An online Interpol to crack down on social media criminality?

RASHMEE ROSHAN LALL May 7, 2017


British parliamentar­ians have taken a stern view of social media companies’ behav­iour. They are too lax, the lawmakers say, towards content that promotes communal hatred, spurs extrem­ist thoughts and deeds and gener­ally lessens the love. This may make for good politics but is rather shaky policy, if indeed such fulminations can be called policy.

Consider the parliamentarians’ view of unlawful online content. “What is illegal offline should be illegal — and enforced — online,” thundered the report issued by the House of Commons Home Affairs Committee. That is an unexceptionable idea. No one would disagree with Britain requiring the prompt removal of illegal online content, going by the principle of holding the virtual world to the same stand­ards as the real world.

They expect stringent self-regulation but the real world does not rely on this to enforce the law. So why bang the drum for social media self-regulation? Why require Google, Facebook, Twitter and others to police themselves? They have not done it so far, according to the lawmak­ers, so why go with hope over experience? Instead, why not advise the British government to devote resources to online policing in the same way as it pays for a police force to patrol the streets, stand guard at airports, railway stations and government buildings and to record and investigate public complaints?

Obviously, an online police force would create its own problems, not least how to safeguard individual privacy and personal freedoms, but it may not be too outrageous to consider online search warrants for social media accounts, similar perhaps to those required by offline police to enter someone’s home.

The Metropolitan Police’s Counter Terrorism Internet Referral Unit monitors social media content for extremist material. This is fine for big-ticket investigations but hardly enough to prevent the sort of mass online breaking of laws that British members of parliament seem so exercised about.

Social media networks cannot really be compared to the British press so the case for self-regula­tion should not really apply to Google, Facebook, Twitter and others.
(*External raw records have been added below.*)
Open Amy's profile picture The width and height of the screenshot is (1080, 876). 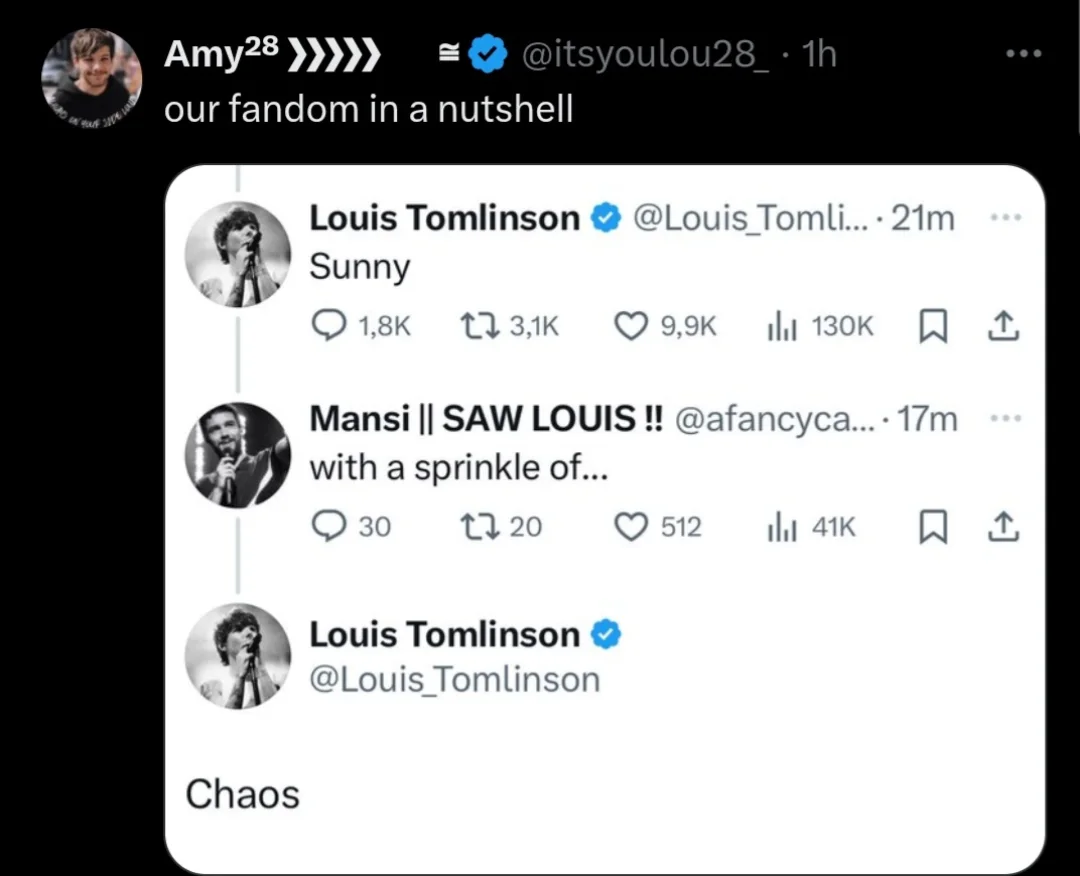click(92, 79)
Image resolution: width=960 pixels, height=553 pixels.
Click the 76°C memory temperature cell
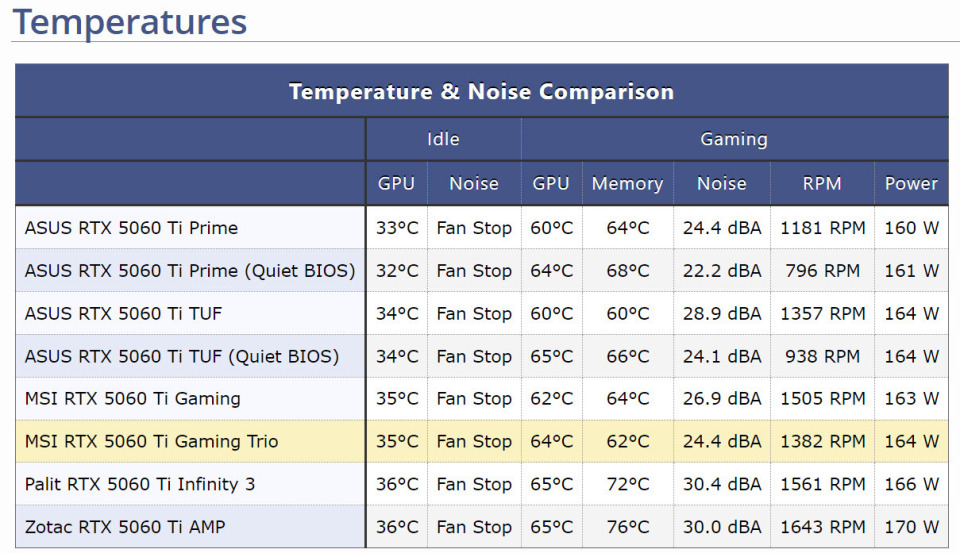tap(628, 527)
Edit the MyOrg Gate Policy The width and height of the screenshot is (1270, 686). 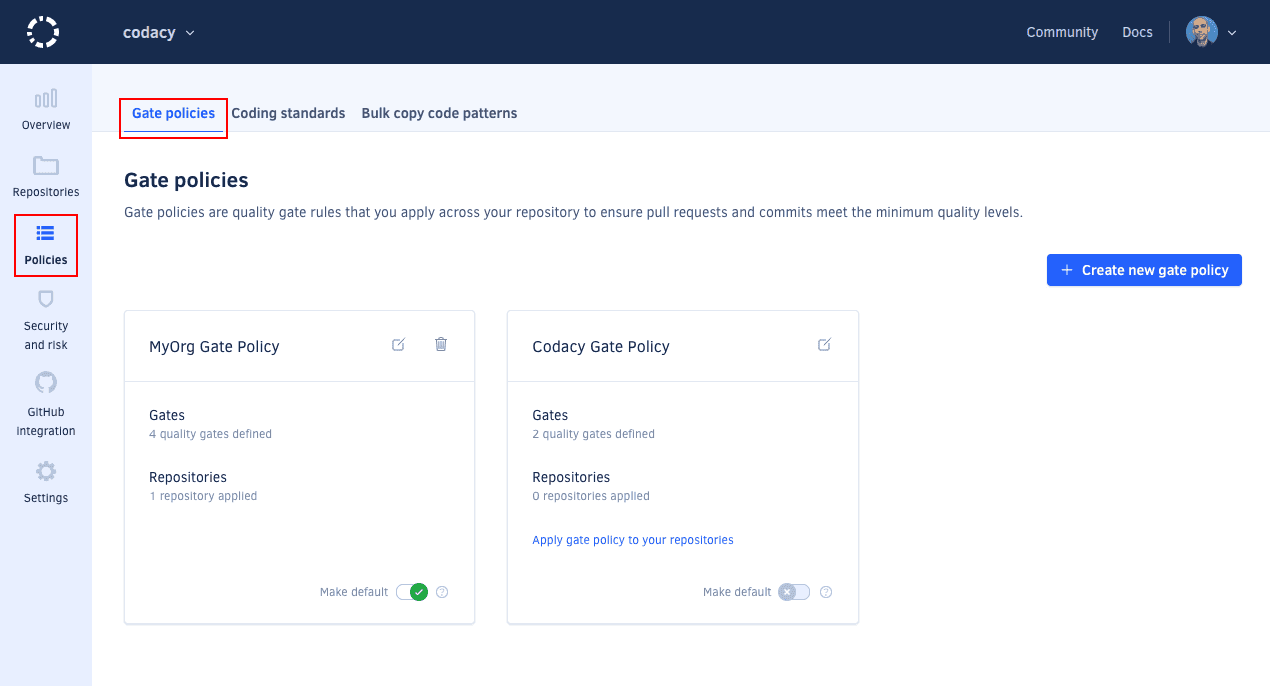[398, 344]
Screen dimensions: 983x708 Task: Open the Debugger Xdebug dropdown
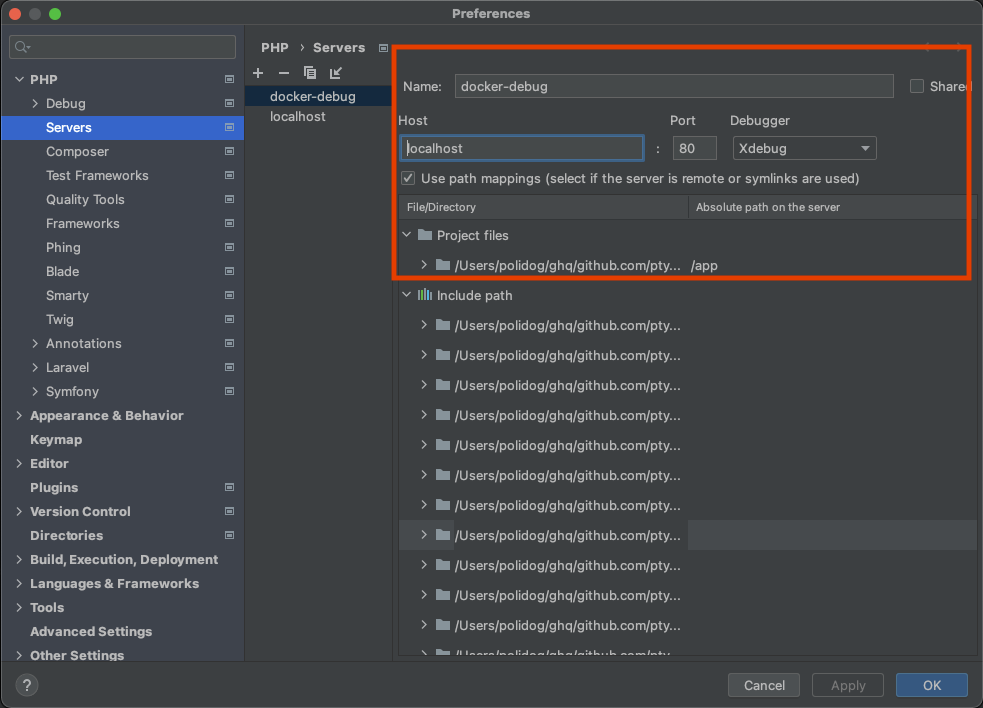(804, 148)
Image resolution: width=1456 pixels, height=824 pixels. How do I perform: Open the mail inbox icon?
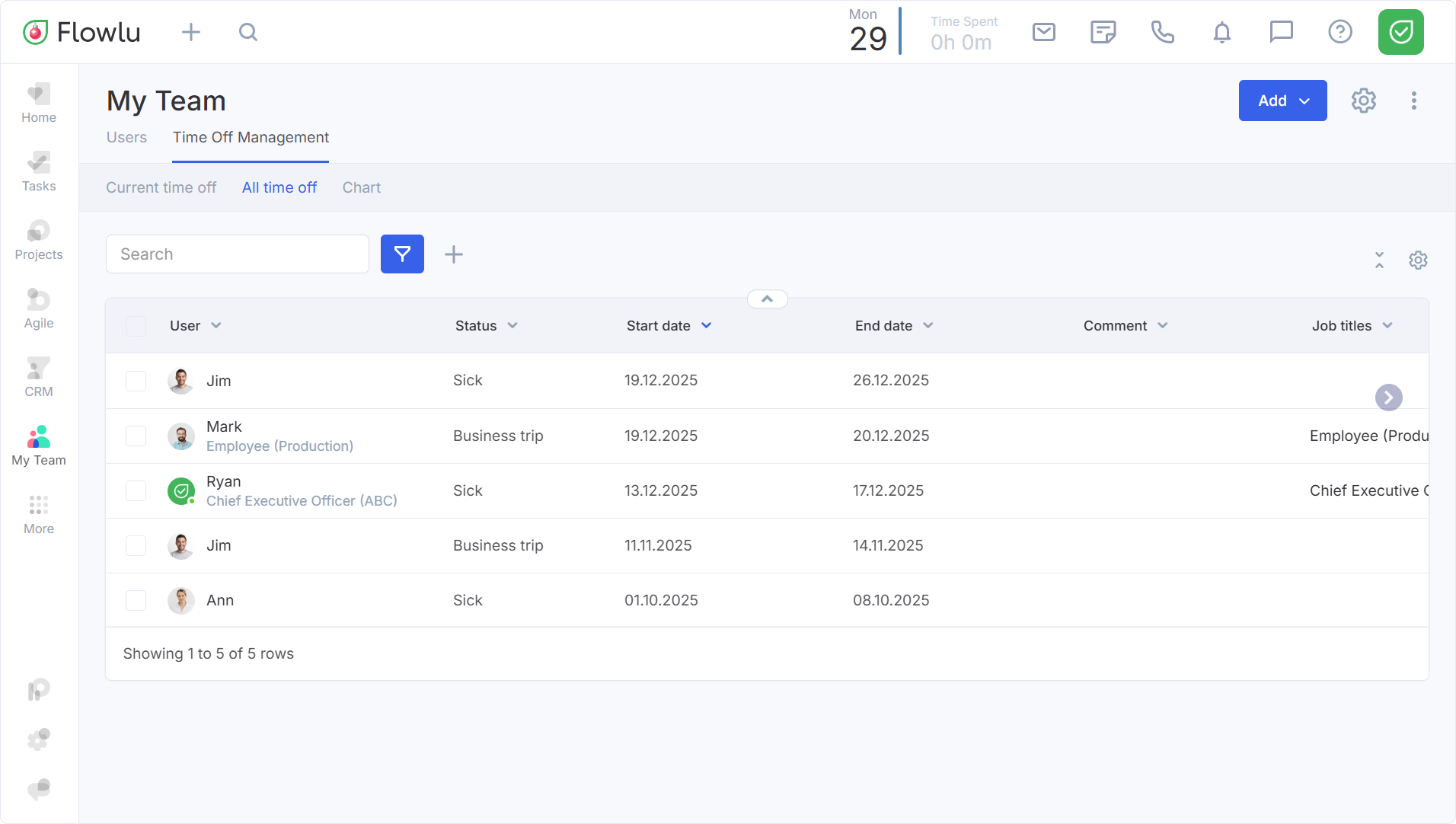(1043, 32)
Though both social media and the British press are run as commercial ventures — more eyeballs means greater profit and a better balance sheet — the British press has traditionally responded rather well to self-regulation. The phone-hacking scandal that came to light in 2011 revolved around the illegal news-gathering practices of a popular tabloid owned by media tycoon Rupert Murdoch. It was the exception, not the rule.

After the scandal, there were attempts to improve the setting and enforcing of press standards without heavy-handed govern­ment regulation. Amid much recent ferment over regulatory bodies, Britain now has two — the 3-year-old Independent Press Standards Organisation, which oversees the majority of newspa­pers, magazines and news websites, and its year-old rival, the officially recognised Impress.

Both have their detractors and British media regulation and redress in cases of abuse are certainly not perfect but the UK press, which is subject to con­stant government and public scrutiny, knows that the stakes are high. Except for a few repeat offenders, the media generally behave with propriety and are anxious to demonstrate probity. It is worth noting that a media outlet is assumed to be in control of its content, something that social media platforms are not.

This brings us back to the question of errant social media and the issue of self-regulation. There is little evidence of it, other than the fact that each platform pays content moderators to maintain order, even if only minimally. One of the chief complaints of British MPs is that social media companies are quick to crack down on copyright infringement, because it poses commercial risks, but are more relaxed about content that could imperil public safety.

Additionally, in December, Google, Facebook, Twitter and Microsoft pledged to create a shared database of unique digital fingerprints to identify images and videos that promote terror­ism.

Clearly, neither of these measures is judged to be working well enough by Britain’s lawmak­ers. They want more.

And they can have it but only if they are willing to pay for it. The British government would have to agree to devote resources to treating online criminality the same as offline.

As a thought experiment, this leads us into uncharted waters. Should online policing have its own version of Interpol, the nearly 100-year-old International Criminal Police Organisation that shares information across its 190 member countries?

In December, Interpol Secre­tary-General Jurgen Stock told a meeting of MENA law enforce­ment officials in Algiers that the region was a “linchpin” in the organisation’s fight against terrorism, cyber-crime and organised crime. Interpol tackles transnational criminality. An internet-focused Interpol would deal with the same sort of troubling issues — terrorism, hate speech, child pornography — that bloom and flourish on social media platforms, which of course know no borders.